PROBLEM DESCRIPTION: Return the listing in full. Keep each line exactly as it is.

== Segment start ==

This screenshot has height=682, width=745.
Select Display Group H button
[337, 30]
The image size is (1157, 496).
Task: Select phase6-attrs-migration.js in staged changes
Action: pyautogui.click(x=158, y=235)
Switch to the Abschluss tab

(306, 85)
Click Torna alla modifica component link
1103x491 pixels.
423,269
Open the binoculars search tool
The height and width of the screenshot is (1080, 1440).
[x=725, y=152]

== Segment end ==

SOLUTION FOR THIS EXERCISE:
This screenshot has height=682, width=745.
Select Display Group H button
[337, 30]
The image size is (1157, 496).
Task: Select phase6-attrs-migration.js in staged changes
Action: pyautogui.click(x=158, y=235)
Switch to the Abschluss tab

(306, 85)
Click Torna alla modifica component link
1103x491 pixels.
423,269
Open the binoculars search tool
The height and width of the screenshot is (1080, 1440).
[x=725, y=152]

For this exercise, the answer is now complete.